The rights of LGBT persons are covered in the fifth chapter titled "Persecution," in which prejudice against gay and lesbian individuals is legitimized within the Christian right through othering and the projection of their own motivations to discriminate. The next chapter outlines how the highly contradictory nature of the motives and doctrines of the Christian right is sustained by a "War on Truth" that legitimizes pseudosciences like conversion therapy and creationism.

The seventh chapter outlines perceived classism and excessive opulence on the part of highly visible business leaders within the movement as well as prosperity gospel preachers. Followers are said to embrace economic inequality as a means of righteous vindication for the elect. The next chapter describes how some religious institutions in the movement primarily view salvation and church membership as a financial imperative. This is followed by the chapter "God: The Commercial," which contrasts the pro-capitalist opulence of Trinity Broadcast Network televangelist Paul Crouch with the destitution and despair of wide swaths of their target audience.

The final chapter, titled "Apocalyptic Violence," evaluated sermons of preachers in the Christian right that included calls to action for preparedness in case of an imminent apocalyptic conflict. Hedges notes that, instead of presenting spiritual influences as an immaterial threat, Christian media like the Left Behind series names existing institutions and Islam as seats of power for the Antichrist. Hedges then argues that the movement, being financially sponsored by a broad range of corporations and increasingly preoccupied with messages of committing violence, represents a threat to the open society. Hedges concludes by calling for opposition against what he describes as a biblically unfounded and deeply fascistic Christian right.

== Reception ==

Rick Perlstein of The New York Times was critical of the work, saying that Hedges "writes on this subject as a neophyte, and pads out his dispatches with ungrounded theorizing, unconvincing speculation and examples that fall far short of bearing out his thesis." Perlstein was unconvinced of Hedges' presentation of the Christian right as a possible violent threat, and continued that "Hedges is worst when he makes the supposed imminence of mass violence the reason the rest of us should be fighting for the open society."

Conservative outlets like National Review and Human Events gave negative reviews for the book, alleging that Hedges exaggerated the violent potential of the Christian right and unfairly characterized the movement as fascist.

A book review by Joe Bailey of the Daily Emerald criticized Hedges' analysis of the political organization of the Christian right, adding that "Christians have the right to pursue their political objectives" and accused Hedges of adopting a "culture war mentality" that may embolden the Christian right.
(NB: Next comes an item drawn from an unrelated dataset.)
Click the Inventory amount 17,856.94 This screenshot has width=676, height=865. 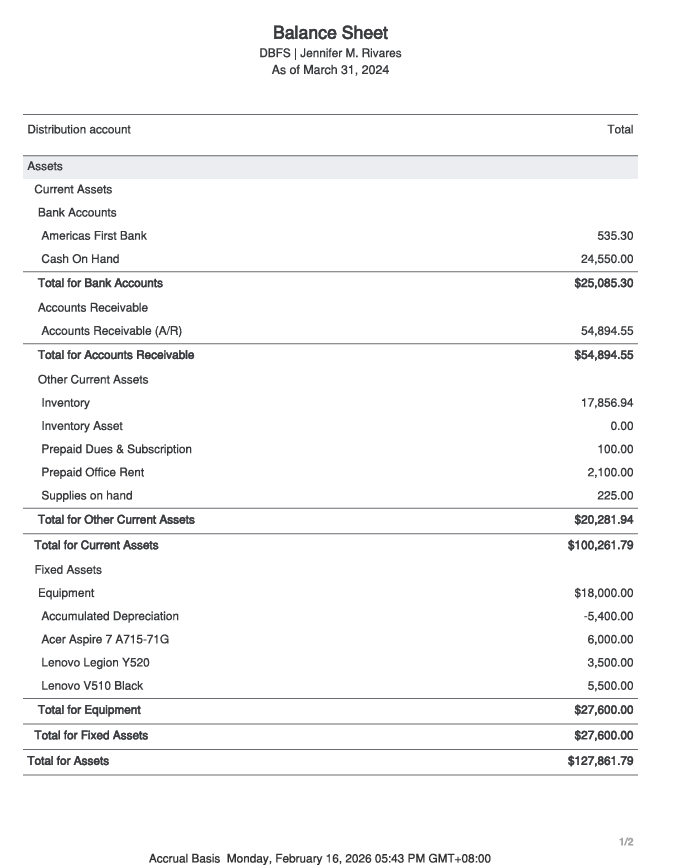(x=606, y=403)
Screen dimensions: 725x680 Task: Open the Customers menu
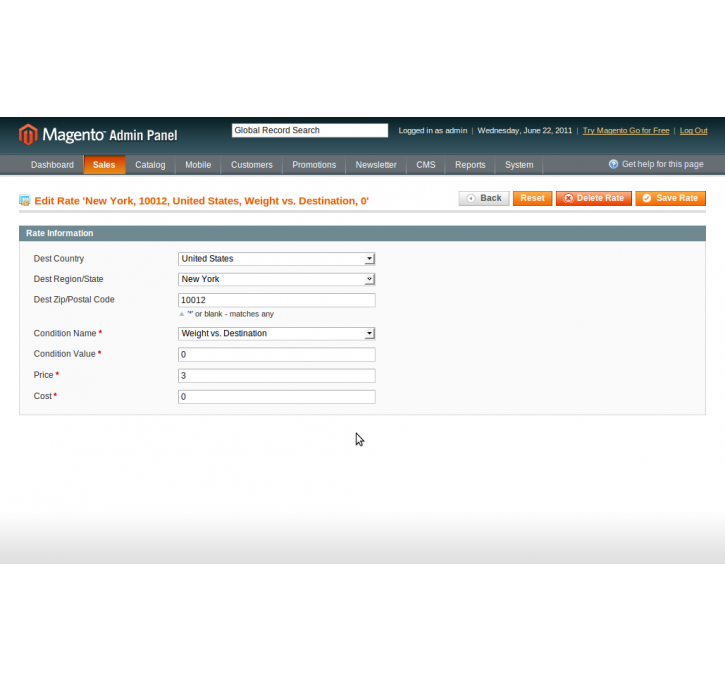coord(252,165)
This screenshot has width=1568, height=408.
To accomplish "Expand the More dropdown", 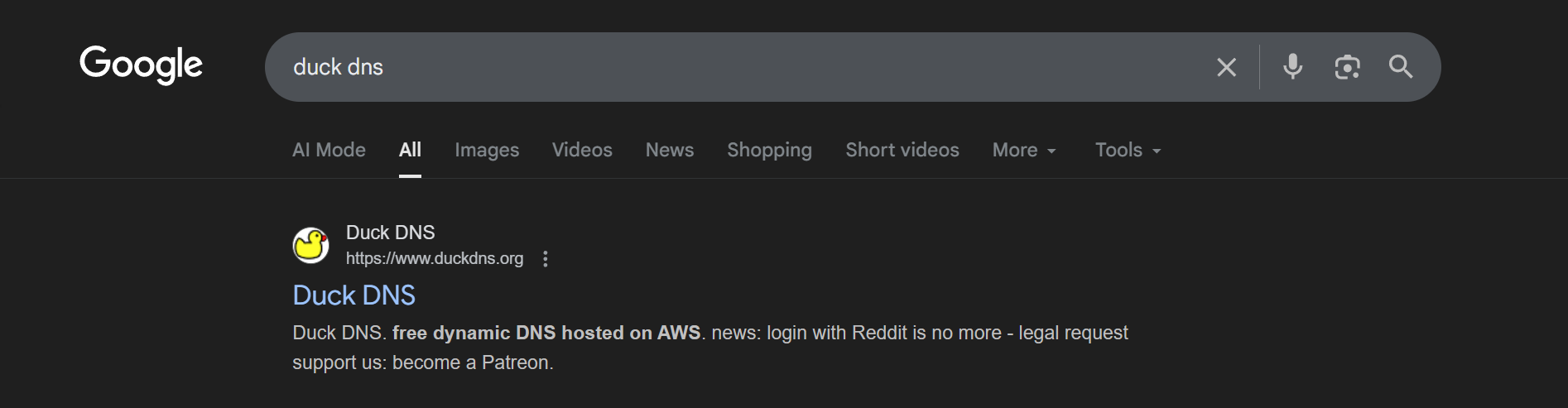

Historian Jon Wiener criticized Hedges' comparisons of the United States to the Weimar Republic as well as the lack of clarity in the book's policy proposals.

A New York Observer review by Jonathan Liu described American Fascists as "audacious" and "daring" in its wide coverage of social issues and its broad denunciations of liberal and conservative society alike. Liu commented that Hedges' apparent tendency towards hyperbole may have arisen from a heavy reliance on referencing intellectuals who were personally impacted by World War II, such as Karl Popper and Hannah Arendt, and added that his own experiences at an anti-gay Love Won Out event were not as alarming as Hedges described.

In an interview with Michelle Goldberg of Salon.com, Hedges said "it's an angry book," adding that "when I see how these people are manipulating the Christian religion for personal empowerment and wealth and for the destruction of the very values that I think are embodied in the teachings of Jesus Christ, I'm angry."